* [TASK DIRECTIONS] What is the number of lines in the data below that contain "computer"? Answer with that number and no other words.

Saved entries
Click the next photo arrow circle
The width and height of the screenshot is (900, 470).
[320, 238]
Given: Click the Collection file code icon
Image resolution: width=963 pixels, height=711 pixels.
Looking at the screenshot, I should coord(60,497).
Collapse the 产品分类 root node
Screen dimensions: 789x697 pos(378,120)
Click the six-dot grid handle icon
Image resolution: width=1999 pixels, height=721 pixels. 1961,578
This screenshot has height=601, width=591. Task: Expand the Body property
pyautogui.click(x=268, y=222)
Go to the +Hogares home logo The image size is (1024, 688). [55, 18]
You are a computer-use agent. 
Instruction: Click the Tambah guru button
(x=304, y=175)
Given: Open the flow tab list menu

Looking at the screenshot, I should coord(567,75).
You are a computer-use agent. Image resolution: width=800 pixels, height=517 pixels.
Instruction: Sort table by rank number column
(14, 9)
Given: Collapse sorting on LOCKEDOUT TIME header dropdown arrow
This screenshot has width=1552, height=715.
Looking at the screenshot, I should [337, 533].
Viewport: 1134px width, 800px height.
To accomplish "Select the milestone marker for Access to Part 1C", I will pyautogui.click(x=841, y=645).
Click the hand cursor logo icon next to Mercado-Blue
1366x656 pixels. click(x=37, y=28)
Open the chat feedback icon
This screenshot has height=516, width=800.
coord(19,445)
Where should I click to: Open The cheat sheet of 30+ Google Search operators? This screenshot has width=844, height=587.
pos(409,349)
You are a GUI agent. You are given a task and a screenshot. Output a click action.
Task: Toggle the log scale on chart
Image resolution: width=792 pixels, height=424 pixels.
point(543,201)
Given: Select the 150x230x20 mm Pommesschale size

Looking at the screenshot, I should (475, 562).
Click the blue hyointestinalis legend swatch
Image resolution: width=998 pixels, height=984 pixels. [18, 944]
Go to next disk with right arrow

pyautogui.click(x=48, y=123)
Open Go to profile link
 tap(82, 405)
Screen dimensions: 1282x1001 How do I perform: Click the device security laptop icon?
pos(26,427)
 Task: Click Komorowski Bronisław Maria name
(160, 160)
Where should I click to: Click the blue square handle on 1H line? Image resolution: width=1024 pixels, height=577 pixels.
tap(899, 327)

* [RESULT OF THE EXERCISE] 2